Posting to Instagram has been a way for me to make sense of, and activate, all the things in my day-to-day life that surround and overwhelm me.


Working out of her house, Betsy Coulter uses domestic objects, and images from media that come to her through the computer. She gravitates towards the most basic and disposable objects of daily life, objects that document our passage and litter our environment, objects which are designed to serve our needs, and then fade into the background. Coulter sees online news images operating in a similar way, as fleeting objects that reinforce belief systems. Juxtaposing makeshift constructions with the computer screen, found images, and/or her own body, Coulter uses objects to look through, as passageways or as frames to change our assumptions and perception of what we encounter in her work. She employs a range of simple maneuvers that she refers to as “weak strategies.” In keeping with her practice, the artworks in this exhibition collectively demonstrate a range of “weak strategies”— stacking, pulling down, throwing back. Coulter states that her “actions are quick and deliberate. ... always looking for maximum impact with as little involvement as possible, which allows the objects to interrelate and escape their individual scripts.”


My playful acts of shaking up, and travelling beyond, give me hope.

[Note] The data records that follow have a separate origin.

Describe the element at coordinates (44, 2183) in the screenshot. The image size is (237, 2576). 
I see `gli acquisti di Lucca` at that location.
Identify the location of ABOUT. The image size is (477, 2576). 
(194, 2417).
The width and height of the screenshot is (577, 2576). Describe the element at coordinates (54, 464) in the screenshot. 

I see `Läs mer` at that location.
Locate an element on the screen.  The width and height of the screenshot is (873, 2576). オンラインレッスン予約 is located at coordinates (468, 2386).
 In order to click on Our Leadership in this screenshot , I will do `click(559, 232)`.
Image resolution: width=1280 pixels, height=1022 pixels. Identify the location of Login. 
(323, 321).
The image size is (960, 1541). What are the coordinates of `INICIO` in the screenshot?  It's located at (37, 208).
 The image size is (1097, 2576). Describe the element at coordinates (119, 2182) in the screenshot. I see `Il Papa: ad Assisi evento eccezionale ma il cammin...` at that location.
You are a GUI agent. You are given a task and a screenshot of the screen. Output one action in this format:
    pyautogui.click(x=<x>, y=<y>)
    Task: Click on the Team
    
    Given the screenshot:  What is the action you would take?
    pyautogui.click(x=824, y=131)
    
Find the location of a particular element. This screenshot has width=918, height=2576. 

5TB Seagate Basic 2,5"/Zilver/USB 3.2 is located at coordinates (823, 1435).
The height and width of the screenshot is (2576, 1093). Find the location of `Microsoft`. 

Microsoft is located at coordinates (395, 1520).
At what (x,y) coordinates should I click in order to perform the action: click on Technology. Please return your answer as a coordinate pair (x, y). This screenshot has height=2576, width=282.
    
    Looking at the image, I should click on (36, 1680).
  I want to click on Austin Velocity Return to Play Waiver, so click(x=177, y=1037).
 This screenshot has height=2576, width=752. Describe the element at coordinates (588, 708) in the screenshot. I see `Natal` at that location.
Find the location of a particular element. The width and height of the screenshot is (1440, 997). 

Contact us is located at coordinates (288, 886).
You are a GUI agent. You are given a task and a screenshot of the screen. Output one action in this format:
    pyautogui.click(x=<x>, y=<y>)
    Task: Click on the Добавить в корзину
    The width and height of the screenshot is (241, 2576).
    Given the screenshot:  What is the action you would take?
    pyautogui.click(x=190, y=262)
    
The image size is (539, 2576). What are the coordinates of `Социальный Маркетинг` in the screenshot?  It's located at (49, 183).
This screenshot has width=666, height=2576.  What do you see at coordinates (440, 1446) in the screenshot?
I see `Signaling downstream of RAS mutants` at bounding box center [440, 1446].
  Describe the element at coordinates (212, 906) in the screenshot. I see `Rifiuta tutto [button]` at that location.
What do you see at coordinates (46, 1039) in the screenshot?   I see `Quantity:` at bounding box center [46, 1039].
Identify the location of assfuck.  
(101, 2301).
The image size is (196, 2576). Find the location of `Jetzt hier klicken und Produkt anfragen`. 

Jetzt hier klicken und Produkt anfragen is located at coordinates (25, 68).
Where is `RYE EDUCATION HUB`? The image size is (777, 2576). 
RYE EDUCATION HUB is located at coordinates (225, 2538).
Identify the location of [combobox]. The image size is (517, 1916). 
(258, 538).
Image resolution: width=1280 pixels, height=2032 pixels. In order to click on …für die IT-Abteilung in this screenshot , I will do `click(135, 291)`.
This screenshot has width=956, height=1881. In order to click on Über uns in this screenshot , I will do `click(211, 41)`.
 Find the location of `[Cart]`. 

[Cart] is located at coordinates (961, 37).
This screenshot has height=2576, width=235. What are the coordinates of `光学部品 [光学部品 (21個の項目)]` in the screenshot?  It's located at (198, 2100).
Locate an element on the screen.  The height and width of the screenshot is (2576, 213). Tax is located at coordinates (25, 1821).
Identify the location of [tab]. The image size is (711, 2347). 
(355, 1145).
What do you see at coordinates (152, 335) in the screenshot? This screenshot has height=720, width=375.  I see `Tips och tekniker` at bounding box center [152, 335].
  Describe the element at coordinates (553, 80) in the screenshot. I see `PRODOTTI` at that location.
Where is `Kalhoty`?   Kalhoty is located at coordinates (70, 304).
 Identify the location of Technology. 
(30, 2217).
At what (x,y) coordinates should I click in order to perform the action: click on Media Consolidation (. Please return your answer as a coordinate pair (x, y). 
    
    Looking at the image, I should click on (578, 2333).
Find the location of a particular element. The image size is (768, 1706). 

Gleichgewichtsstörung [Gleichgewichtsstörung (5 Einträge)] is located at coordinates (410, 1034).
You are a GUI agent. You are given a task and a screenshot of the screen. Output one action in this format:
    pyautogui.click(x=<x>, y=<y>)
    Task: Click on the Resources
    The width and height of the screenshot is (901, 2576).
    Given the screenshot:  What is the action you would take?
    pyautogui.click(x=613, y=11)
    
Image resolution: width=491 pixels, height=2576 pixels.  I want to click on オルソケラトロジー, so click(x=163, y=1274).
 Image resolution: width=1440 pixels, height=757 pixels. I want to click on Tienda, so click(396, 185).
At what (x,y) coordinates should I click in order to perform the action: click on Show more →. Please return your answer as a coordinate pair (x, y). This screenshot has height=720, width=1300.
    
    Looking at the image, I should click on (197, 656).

Not wanting to be a passive recipient of cultural products and driven by an urgency to make sense of an increasingly complex world — a world approaching ecological catastrophe, Coulter writes, “My work explores what it feels like to wake up to this moment.” She goes on to explain, “My goal is to disrupt representations of power, scientific certainty, and technological mastery.” Speaking to her defense mechanisms and ultimately her approach to the art, Coulter explains, “I balance my frustration and anger with a sense of trickery and play. I want to throw things back at authoritative systems to disrupt their representations. I search the house to find the perfect thing to jam the message. ... I think of how I relate to objects as a possible way forward in a time of ecological crisis. For me, hope resides in tuning to objects, and allowing them to lead us in new creative directions.”


It aligns with how I am trying to grapple with something that can’t be seen (ideology) while speaking of events that are of an ungraspable scale.


The title, (A Fridge-Sized Asteroid is Heading Toward Earth) One Day Before The Election is taken from a recent news headline from which Coulter created an installation that points to something that has not happened, that isn’t there. Illuminating the outcome of her intentions, Coulter offers, “embodied here are the values, threat, and promise of the state apparatus: the Mars rover launch and tear gas used against protestors during a Portland protest.” She goes on to identify toilet paper tubes as “detritus and craft remnants,” that “also echo recent moments of commodity shortages and the larger supply chains that speak to human behavior and unseen systems.”


Betsy Coulter was born in London, Ontario, Canada and currently lives in Florence, Massachusetts. She received her BFA from The University of Western Ontario, London, Ontario and her MFA from the University of Guelph, Guelph, Ontario, Canada. Between 2000–2002, Betsy was in the Core Residency Program, Glassell School of Art, Museum of Fine Arts, Houston, Texas.